READING TEXT ▸
▬▬▬▬▬▬
By: Emma Johnson, MFTC
What is Eco-Anxiety?
Eco-anxiety refers to the fear of environmental or ecological damage and destruction. Humans’ current and future relationship with the environment has become uncertain because of both the short-term and long-term effects of ecological disasters. While there are numerous environmental disasters, some of the most anxiously anticipated ones include tsunamis, wildfires, hurricanes, and tornados. Eco-anxiety escalates when individuals find themselves, their loved ones, or treasured places at risk.
The past, present, and future damage on the environment has varying psychological consequences ranging in severity for people. Certain people are more at-risk of increased psychological impact including those who live in areas more prone to environmental disasters and those whose livelihoods rely on the environment. Additionally, those at risk of losing housing, cultural heritage, or a sense of belonging and community are also at increased risk of developing eco-anxiety.
Eco-anxiety has yet to be named a diagnosable condition. However, it manifests in many of the below:
- Substance abuse
- Reduced autonomy
- Feelings of hopelessness and fear
Given the increase in environmental crises, eco-anxiety is likely to rise. While the actions of one person is not going to change the entire world, there are some things we as individuals can do to help manage eco-anxiety and take care of our planet.
▬▬▬▬▬▬
STUDY MATERIAL ▸
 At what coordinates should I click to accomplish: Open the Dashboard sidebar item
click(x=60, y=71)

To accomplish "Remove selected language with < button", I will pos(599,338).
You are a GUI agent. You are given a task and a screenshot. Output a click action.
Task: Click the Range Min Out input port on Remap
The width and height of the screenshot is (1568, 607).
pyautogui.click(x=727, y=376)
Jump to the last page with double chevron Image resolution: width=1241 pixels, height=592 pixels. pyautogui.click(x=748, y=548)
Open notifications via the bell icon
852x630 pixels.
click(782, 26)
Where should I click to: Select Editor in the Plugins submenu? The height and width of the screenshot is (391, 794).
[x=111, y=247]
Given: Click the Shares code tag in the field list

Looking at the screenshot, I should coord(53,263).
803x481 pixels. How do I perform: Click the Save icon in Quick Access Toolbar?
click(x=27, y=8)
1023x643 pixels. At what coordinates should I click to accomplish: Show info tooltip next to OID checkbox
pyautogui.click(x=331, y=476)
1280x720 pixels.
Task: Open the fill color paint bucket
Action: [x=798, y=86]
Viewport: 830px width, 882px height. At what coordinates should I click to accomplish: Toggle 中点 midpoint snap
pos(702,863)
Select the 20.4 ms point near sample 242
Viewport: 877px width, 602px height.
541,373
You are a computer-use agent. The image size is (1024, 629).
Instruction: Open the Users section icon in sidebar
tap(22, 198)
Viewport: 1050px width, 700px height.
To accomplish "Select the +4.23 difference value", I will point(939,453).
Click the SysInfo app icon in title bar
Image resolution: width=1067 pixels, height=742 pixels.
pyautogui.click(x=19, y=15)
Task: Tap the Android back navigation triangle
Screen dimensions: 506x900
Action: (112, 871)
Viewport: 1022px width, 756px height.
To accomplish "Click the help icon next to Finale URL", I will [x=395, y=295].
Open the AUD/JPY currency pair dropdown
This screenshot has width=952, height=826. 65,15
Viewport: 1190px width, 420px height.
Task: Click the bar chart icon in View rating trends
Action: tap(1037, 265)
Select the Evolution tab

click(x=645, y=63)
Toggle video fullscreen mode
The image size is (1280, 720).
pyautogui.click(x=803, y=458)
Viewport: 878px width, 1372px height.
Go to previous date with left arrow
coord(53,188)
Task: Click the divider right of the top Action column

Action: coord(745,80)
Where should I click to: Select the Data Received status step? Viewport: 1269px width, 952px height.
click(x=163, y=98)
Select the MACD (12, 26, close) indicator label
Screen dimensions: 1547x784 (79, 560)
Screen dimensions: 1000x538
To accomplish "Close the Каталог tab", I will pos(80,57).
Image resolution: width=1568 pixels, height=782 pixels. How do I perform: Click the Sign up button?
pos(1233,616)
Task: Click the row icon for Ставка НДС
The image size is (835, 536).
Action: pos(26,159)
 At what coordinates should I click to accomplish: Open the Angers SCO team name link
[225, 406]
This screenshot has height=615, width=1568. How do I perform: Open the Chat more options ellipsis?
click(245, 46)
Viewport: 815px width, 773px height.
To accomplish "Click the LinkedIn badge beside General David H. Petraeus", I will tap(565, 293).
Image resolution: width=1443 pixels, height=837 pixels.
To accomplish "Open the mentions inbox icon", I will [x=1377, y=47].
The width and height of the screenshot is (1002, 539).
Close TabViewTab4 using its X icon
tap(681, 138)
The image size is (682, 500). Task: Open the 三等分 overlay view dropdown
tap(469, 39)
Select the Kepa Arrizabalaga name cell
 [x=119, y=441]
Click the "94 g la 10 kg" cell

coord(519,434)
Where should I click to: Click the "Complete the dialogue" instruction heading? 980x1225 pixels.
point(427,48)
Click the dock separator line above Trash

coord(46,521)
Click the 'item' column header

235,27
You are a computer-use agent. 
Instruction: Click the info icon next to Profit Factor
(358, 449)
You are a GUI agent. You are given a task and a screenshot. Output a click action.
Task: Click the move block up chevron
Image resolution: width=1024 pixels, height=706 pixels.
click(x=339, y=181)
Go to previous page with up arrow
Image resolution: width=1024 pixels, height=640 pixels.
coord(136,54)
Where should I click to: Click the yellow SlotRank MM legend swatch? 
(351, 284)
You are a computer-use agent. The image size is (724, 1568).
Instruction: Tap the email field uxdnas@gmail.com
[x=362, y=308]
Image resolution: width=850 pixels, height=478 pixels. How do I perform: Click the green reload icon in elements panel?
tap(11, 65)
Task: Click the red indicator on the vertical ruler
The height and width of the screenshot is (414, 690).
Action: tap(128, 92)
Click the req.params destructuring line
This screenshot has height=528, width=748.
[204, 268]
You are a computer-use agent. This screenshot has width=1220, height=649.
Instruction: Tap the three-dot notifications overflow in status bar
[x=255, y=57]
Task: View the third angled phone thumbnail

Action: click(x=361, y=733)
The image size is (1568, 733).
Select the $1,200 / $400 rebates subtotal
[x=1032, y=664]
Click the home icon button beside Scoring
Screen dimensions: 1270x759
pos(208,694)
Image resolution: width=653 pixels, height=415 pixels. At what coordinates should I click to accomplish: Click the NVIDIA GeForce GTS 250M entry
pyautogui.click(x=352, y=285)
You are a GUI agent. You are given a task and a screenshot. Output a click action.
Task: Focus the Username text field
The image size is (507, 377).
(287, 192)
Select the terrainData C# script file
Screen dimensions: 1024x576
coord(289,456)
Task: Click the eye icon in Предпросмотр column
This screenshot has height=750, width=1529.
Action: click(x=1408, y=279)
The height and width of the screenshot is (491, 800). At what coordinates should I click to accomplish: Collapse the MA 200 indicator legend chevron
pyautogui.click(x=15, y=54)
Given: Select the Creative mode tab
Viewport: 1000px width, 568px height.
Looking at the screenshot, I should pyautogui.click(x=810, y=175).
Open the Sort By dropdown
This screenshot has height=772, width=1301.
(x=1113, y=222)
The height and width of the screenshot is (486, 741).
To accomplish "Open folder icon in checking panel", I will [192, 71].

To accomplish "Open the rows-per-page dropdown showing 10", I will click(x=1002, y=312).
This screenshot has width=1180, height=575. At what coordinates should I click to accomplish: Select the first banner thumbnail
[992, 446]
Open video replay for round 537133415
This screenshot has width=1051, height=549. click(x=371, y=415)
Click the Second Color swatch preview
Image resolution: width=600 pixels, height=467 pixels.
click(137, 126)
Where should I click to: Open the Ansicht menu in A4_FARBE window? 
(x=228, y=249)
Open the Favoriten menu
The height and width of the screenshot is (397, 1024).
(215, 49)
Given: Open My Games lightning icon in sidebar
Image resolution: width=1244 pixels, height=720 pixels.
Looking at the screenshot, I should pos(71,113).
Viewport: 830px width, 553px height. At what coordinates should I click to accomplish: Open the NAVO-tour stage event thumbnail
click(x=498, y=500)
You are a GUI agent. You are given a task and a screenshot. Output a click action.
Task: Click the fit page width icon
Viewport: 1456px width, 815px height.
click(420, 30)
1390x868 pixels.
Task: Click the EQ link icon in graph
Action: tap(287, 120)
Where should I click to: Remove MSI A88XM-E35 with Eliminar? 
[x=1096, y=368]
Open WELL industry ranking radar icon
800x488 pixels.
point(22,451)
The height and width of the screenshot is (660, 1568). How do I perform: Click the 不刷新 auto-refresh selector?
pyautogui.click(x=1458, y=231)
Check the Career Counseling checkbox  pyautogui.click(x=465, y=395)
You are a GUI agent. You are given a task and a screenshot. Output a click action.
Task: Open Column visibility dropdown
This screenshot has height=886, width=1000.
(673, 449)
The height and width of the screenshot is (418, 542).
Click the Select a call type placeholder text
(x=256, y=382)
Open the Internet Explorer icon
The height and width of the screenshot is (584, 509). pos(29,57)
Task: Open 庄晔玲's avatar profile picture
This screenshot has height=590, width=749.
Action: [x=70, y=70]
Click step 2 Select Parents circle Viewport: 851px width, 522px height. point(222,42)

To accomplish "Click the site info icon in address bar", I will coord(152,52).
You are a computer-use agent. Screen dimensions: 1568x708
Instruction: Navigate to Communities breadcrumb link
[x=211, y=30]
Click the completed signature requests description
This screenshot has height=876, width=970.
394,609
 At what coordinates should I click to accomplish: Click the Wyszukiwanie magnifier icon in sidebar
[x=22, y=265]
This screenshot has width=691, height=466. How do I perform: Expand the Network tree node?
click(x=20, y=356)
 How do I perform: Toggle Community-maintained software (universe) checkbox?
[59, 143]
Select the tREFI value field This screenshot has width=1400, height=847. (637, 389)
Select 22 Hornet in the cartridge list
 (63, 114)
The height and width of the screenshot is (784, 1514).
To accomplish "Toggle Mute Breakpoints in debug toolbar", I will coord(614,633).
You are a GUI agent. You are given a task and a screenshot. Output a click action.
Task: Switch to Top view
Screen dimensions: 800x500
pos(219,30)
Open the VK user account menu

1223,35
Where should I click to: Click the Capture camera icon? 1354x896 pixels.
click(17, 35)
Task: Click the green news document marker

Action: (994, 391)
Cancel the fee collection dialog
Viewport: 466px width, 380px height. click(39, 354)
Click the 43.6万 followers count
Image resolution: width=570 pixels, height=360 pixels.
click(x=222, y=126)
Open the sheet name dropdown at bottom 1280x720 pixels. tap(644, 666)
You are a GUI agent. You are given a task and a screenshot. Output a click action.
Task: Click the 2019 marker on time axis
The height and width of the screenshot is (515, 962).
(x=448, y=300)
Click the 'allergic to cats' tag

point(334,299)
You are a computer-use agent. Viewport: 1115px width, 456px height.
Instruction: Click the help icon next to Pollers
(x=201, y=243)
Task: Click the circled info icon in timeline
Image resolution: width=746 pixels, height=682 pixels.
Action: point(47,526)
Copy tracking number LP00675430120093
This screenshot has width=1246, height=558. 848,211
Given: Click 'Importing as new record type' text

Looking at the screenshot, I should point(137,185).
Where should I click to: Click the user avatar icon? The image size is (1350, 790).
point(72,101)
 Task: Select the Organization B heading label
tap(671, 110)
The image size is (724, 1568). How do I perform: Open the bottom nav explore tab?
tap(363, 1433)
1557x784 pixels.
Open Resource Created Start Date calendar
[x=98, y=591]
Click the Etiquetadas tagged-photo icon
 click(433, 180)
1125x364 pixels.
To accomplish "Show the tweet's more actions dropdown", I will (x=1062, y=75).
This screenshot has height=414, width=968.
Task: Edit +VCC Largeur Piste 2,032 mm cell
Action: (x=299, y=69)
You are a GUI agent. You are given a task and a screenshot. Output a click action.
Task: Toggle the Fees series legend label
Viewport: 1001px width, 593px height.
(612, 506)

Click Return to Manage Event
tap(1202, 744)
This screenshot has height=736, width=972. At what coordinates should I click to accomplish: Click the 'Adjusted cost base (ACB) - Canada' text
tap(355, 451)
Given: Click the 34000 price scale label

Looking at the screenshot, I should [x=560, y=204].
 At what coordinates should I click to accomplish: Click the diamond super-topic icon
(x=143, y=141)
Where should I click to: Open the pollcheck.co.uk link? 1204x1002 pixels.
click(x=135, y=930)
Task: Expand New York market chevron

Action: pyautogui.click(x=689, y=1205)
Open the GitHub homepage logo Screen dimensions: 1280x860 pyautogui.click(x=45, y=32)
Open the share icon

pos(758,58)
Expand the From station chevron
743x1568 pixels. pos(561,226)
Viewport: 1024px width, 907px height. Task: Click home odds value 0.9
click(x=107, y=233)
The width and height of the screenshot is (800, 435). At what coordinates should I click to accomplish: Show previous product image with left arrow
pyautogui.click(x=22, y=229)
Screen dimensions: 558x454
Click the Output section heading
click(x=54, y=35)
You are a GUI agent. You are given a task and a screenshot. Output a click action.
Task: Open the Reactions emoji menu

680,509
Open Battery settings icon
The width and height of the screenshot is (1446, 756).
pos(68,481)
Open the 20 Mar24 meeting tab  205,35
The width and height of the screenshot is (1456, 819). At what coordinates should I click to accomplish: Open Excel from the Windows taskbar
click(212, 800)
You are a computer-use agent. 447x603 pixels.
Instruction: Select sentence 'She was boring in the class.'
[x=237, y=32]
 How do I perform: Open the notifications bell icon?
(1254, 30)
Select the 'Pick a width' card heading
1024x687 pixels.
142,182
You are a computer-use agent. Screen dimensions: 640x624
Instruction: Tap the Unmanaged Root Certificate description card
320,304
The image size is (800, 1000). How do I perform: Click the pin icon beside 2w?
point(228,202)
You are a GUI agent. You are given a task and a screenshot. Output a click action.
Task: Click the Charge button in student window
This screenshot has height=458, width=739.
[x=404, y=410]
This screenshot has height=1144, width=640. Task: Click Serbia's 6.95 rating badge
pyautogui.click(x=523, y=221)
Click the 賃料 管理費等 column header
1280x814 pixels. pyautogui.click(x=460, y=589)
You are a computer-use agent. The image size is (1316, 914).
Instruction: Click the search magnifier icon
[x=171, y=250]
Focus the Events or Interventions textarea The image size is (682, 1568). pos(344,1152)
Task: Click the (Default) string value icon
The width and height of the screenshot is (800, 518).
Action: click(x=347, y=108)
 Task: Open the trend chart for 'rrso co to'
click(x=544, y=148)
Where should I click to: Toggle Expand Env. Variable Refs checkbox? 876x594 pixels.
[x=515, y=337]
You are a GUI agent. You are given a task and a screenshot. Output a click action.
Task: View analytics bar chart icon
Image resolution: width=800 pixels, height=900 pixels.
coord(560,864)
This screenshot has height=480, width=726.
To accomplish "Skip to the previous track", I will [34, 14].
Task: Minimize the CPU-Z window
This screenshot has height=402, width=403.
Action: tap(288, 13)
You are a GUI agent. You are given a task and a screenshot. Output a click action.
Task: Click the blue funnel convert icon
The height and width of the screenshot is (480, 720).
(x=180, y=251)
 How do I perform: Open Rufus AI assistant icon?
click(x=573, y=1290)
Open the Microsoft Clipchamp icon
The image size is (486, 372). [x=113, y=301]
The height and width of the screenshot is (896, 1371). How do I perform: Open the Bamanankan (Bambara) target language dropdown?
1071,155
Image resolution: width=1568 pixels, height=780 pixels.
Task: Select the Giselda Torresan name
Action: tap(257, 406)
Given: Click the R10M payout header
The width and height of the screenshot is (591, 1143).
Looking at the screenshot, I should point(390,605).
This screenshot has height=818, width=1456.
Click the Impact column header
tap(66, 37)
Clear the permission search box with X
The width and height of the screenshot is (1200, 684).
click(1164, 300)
▬▬▬▬▬▬
TO DO ▸
1. Answer these from the article on eco-anxiety:
(a) Which four disasters does it list among the most anxiously anticipated?
(b) Beyond people in disaster-prone areas and those whose livelihoods rely on the environment, who else does it name as being at increased risk?
(c) What does it say about eco-anxiety's status as a diagnosable condition?
2. Extend the article on eco-anxiety, picking up after its final sentence.

ANSWERS BY TASK ▸
1.
(a) Tsunamis, wildfires, hurricanes, and tornados.
(b) Those at risk of losing housing, cultural heritage, or a sense of belonging and community.
(c) It has yet to be named a diagnosable condition.

2.
1. Increase Awareness
Empower yourself by increasing your environmental education and sharing your knowledge with others. Increasing understanding of what is happening, what is contributing to the problem, and how to combat it increases feelings of autonomy and preparation. Being informed is a positive action to take; however, there is a balance of not overexposing yourself to too much information as this could further increase stress or anxiety.
2. Increase Resilience
Being resilient in your attempt to manage eco-anxiety will help reduce some of the negative symptoms mentioned above. Boosting resilience can look like building and maintaining a support system, looking at problems in a wider context, redefining problems as solvable, creating achievable and measurable goals, and practicing self-care.
3. Engage with Nature
Deepen your relationship with nature. Engage in outdoor activities that help you restore a personal connection with the environment. If you are unable to immediately bond with nature, keep a piece of it with you to turn to when feeling disconnected. Keeping a rock, stick, dried flower or plant in your room or office can be incredibly grounding.
4. Change Personal Behaviors
Engaging in more sustainable lifestyle practices can help increase a sense of agency and reduce eco-anxiety. Here are some ideas on how to build a more sustainable lifestyle:
- Consume more responsibly. Buy only the food you need, eat foods that are only sustainable for the environment (primarily meats and vegetables), prepare meals with leftovers, or build a garden and grow your own food.
- Change your commute. Travel via bicycle, walking, running, or public transport.
- Reduce your electricity consumption. Turn off lights, unplug household appliances when not using, avoid preheating the oven, hang-dry clothes, air-dry hair, or insulate windows and doors and lower the temperature on the thermostat.
- Reduce your water consumption. Shorten showers, reduce baths taken, or avoid washing dishes before putting them in the dishwasher.
- Be conscious of plastic use. Use paper or stainless-steel straws, reusable shopping bags, food containers, and water bottles.
- Go paper-free with bills/statements. Opt out of snail mail and choose e-bills instead.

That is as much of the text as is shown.